La mujer de los sueños
Desde su debut a los siete años en Lookin’ to get out de Hal Ashby, Angelina casi no dejó de trabajar. Y si bien la mejor película que ha protagonizado es su propia vida, tuvo momentos memorables. La valiente interpretación en Gia (1998) donde su cuerpo desnudo irradiaba gloria y casi contagiaba dolor. Las policías duras y vagamente masculinas que compuso en dos thrillers mediocres, El coleccionista de huesos (1999) y Robando vidas (2004). El parche en el ojo que lucía en Captain Sky..., la forma en que se plantaba detrás de la barra en Gone in sixty seconds (2000), sus juegos con serpientes en Alexander.

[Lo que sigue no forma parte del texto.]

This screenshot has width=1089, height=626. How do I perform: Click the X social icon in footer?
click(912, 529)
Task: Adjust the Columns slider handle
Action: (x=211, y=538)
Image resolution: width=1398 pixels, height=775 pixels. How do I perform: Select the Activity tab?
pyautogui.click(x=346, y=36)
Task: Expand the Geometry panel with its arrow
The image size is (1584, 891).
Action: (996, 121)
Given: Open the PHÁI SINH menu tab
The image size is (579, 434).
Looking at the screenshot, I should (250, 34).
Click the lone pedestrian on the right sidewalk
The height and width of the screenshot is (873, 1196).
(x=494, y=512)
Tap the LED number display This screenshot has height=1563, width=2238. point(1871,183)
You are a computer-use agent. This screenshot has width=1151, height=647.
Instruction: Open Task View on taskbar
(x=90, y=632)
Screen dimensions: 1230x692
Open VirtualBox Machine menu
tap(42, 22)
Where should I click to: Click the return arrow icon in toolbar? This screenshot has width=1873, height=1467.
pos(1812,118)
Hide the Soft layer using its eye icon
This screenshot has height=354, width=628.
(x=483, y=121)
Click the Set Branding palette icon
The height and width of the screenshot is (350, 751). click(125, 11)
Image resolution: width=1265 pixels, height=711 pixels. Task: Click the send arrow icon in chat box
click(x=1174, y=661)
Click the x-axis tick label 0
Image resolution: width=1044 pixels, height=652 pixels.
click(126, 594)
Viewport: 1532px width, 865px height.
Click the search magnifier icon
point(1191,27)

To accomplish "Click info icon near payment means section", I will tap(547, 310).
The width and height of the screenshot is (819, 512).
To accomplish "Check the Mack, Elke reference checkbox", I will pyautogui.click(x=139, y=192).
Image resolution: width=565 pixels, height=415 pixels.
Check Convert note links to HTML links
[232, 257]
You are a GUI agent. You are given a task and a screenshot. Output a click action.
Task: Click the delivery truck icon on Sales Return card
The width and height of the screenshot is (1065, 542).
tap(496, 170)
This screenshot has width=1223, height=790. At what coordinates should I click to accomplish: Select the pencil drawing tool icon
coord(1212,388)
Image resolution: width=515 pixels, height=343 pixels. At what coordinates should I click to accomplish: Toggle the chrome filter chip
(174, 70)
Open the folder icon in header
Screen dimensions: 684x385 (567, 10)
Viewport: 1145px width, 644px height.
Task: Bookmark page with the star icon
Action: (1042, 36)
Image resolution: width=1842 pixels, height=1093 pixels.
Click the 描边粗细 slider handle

Siempre, sin embargo, lo más memorable es su presencia inquietante, la voz gruesa y la ceja arqueada –mitad ironía, mitad recelo. Hace poco, la revista After Ellen -especializada en visibilidad de mujeres lesbianas y bisexuales en los medios– dedicó tres páginas a descifrar lo que llamaron “el fenómeno Angelina”. Las conclusiones fueron vagas, pero el primer párrafo, contundente: “El hecho de que hombres heterosexuales se sientan atraídos por ella es perfectamente predecible, pero el hecho de que tantas mujeres admitan su fascinación por Jolie no lo es. Es un hecho sin precedentes enla cultura pop de los Estados Unidos. No sólo porque atrae a las mujeres -heterosexuales, bisexuales, lesbianas– sino porque esas mujeres lo admiten públicamente”. Este año, Angelina Jolie quedó primera en casi todos los balances de fin de año de los medios europeos y norteamericanos. En ninguno obtuvo el primer puesto como mejor actriz, pero se llevó el podio en todas las categorías de actriz más sexy –y para ambos sexos. Una marca de ropa acaba de lanzar una remera que dice: “Por Angelina me haría gay”. Ella nunca esquiva preguntas sobre sexo. Ni sobre ninguna otra cosa. “No tengo miedos –dice–, ni me importa hablar de cosas personales. No quiero vivir ocultándome. De todos modos, no leo ninguna de mis entrevistas.”
Su próximo paso, fuera de la pantalla, será la edición de sus diarios de viaje por Sierra Leona, Camboya, Ecuador y Pakistán. Hace un mes, visitó la zona crítica de Sudán y tuvo problemas cuando se descubrieron ciertas irregularidades en su intento de adopción de un niño ruso. Problemas que no la detuvieron: quiere adoptar hasta seis chicos. No parece temerle a las acusaciones de frivolidad: hay quien levanta el dedo y apunta que una rica estrella de Hollywood no debería conseguir titulares con el trabajo humanitario, ni usar el drama de los refugiados para fogonear y enaltecer su imagen pública. Otros, sin embargo, aseguran que su compromiso es serio. Las autoridades de Naciones Unidas la defienden fervorosamente: por supuesto, sólo puede ser bueno para ellos la visibilidad que les brinda una de las mujeres más famosas del mundo. Y Angelina no para de trabajar para ACNUR: hace poco firmó en el sitio web de la organización un artículo entre tierno y terrible donde hablaba del problema de la desactivación de minas terrestres en la propiedad donde vive con su hijo en Camboya. Y también habló de cómo los hombres de su vida (su padre, su ex esposo) trataron de que no visitara las zonas peligrosas del Africa y el Asia: “Con el pretexto de que me querían, de que me protegían, intentaron detenerme. Supongo que creyeron que se trataba de otro impulso suicida. Nunca pensaron que podía tratarse de algo serio. Mi padre incluso llamó a la ONU para que cancelaran mis viajes, diciendo que yo estaba loca. Ja. Pero, claro, ninguno de los dos se ofreció a acompañarme”.